Related article: Installation Tips for Stair Treads

Forum Responses
(Cabinet and Millwork Installation Forum)
From contributor B:
All you have to do is use a piece of landing tread. If the area is going to be floored with hardwood, then you put the tread down and the hardwood guys, usually the stair guys, run the hardwood up and butt to the tread, same with carpet.

From contributor J:
I think the widths are pretty much left up to what you think looks best. For instance, when the head of the stairs would end at an open balcony, I would put a wide bulllnosed board on the floor of the balcony. It would be wide enough to extend beyond the trim on the wall just beneath it and back far enough onto the floor so that all the rail spindles would land on it - not part on it and part on the hardwood flooring.

I liked to keep the top tread the same width if possible, even though the top newel generally interrupted. But I would narrow it if it would project beyond the adjacent wall on the other side of the stairs (presuming there was one). And, yes, I do dado both the balcony bullnose and the landing bullnose. I would also rip splines and tape them to something close by so the laborers wouldn't shitcan them. Most of the flooring guys used them. Some didn't. Make sure you check your rises if you are switching tread thicknesses.

From contributor R:

For a landing or the top of the stairs, you use a landing cap. It's a 5 1/2' wide piece with a groove in the back end. Don't waste money using a tread; landing cap is cheaper. It has a 1" thick nose 1 1/4" back (for overhang), then it's 3/4" thick for the balance 4 1/4". Generally I do the strip flooring on landings unless the GC has contracted the flooring company to do it. You just use a spline to start the flooring. The landing cap is also used for balcony runs. The hardwood flooring guy handles it from the top of stair run. Now, if carpeting is used for the second floor, I rip off the 1/4" of the width that has the groove, and use sandpaper to kiss the edge, to take the sharp edge off. Or you can buy landing cap that doesn't have a groove in it.

From contributor R:
A couple things I forgot to mention that are important. When bidding or starting a stair job, the first thing you do is what we call "chase the stairs." You check all the runs and rises on all the steps to be sure all are in code and allowing that the store bought treads are 1-1 1/16", and that landing caps are net 3/4" thick. Many times on framer built stair carriages, adjustments must be made to be in code.
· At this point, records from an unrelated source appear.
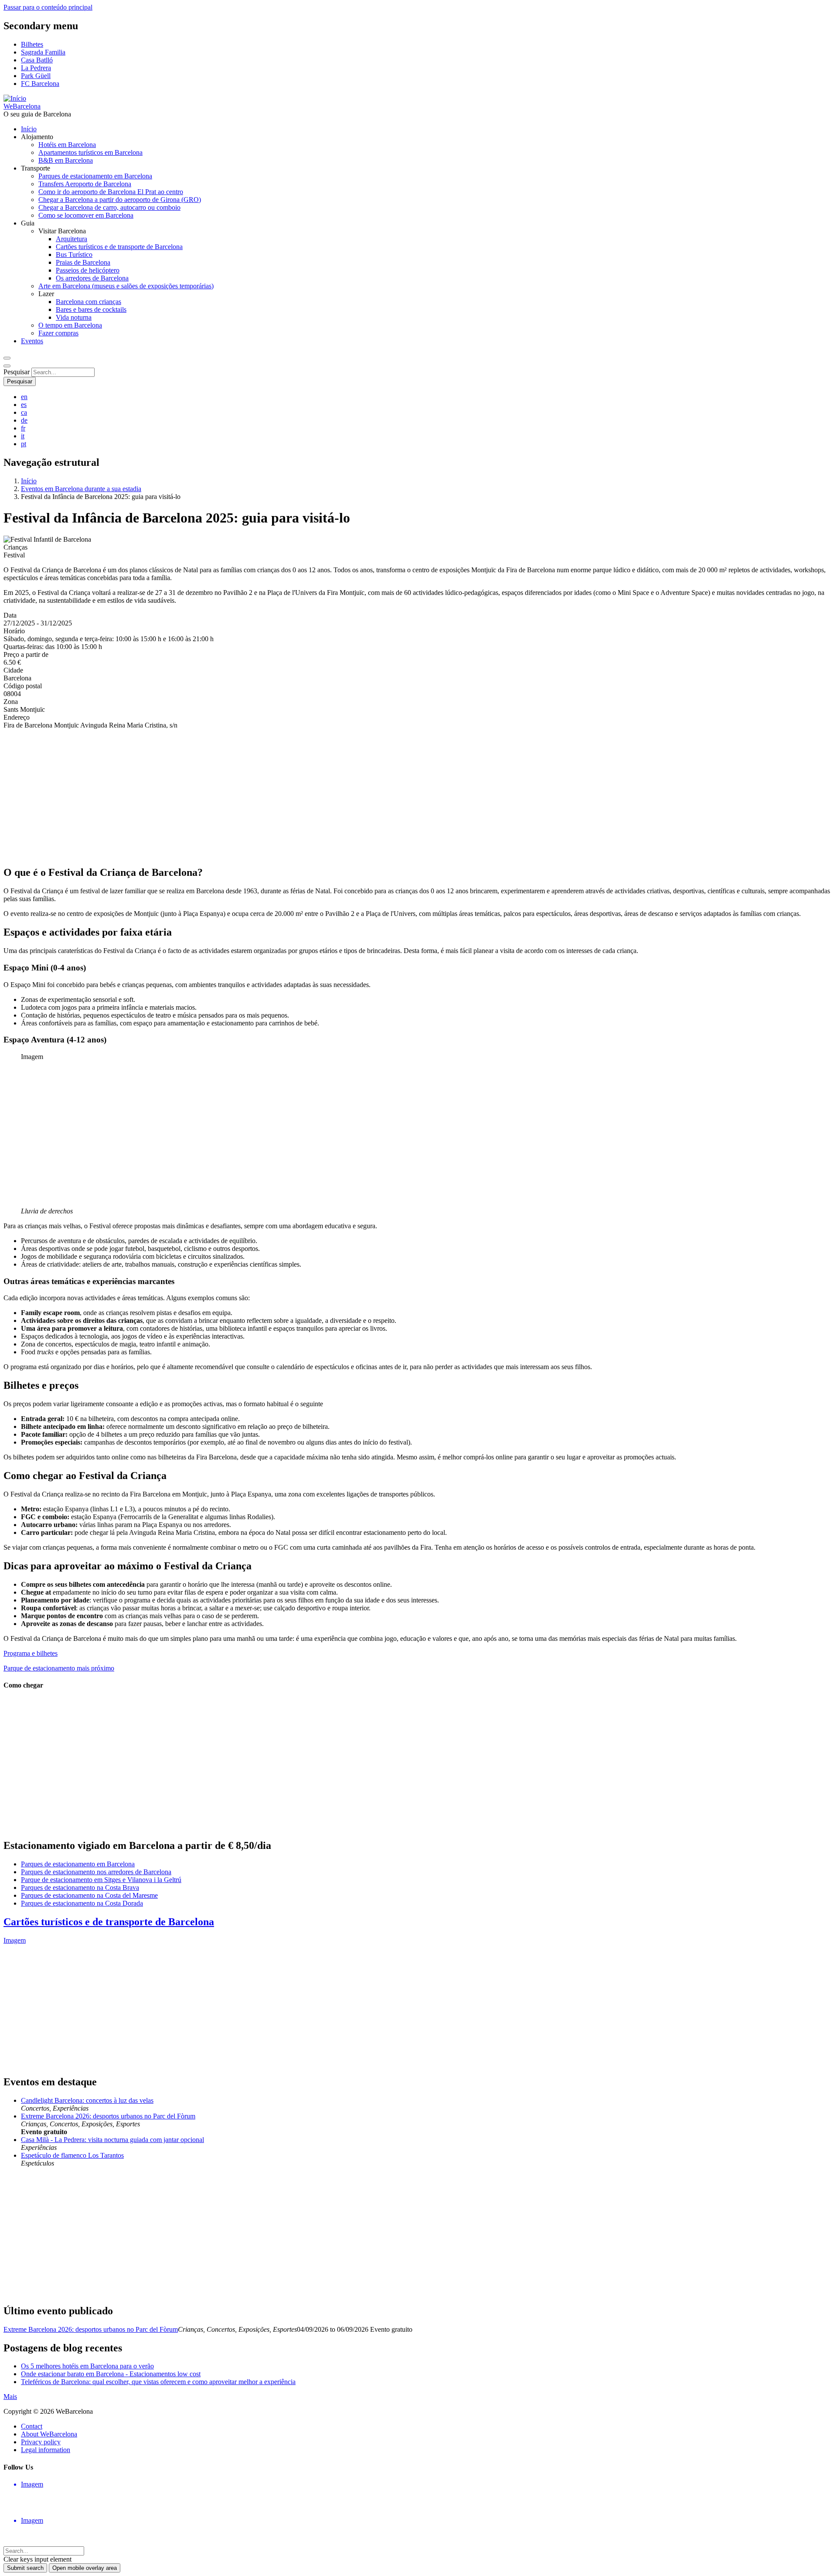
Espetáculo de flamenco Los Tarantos (72, 2155)
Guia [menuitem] (27, 223)
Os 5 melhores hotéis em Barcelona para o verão (87, 2366)
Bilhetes (32, 44)
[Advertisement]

Also, you mention that your treads are 12" wide. Treads generally need to be ripped to the right width, as max overhang by code is 1 1/4". And by code, max difference in tread width is 3/8" overall and in my state, no more than 3/16" between 2 adjoining treads. This also applies to riser.

From contributor P:
A "landing tread" and "landing cap" are different terms for the same item. You can order them with or without a groove and in 3 1/2" and 5 1/2" widths.

Contributor R, your statement, "Many times on framer built stair carriages, adjustments must be made to be in code" has to be the understatement of the year! Adjustments? Yeah right! Rebuilding would be more like it. I swear, I get so frustrated and angry I could spit nails every time I have to re-build some hack framer's excuse for stringers! I wish the builders would call me to rough in the stairs. Would save me a lot of frustration later on down the road.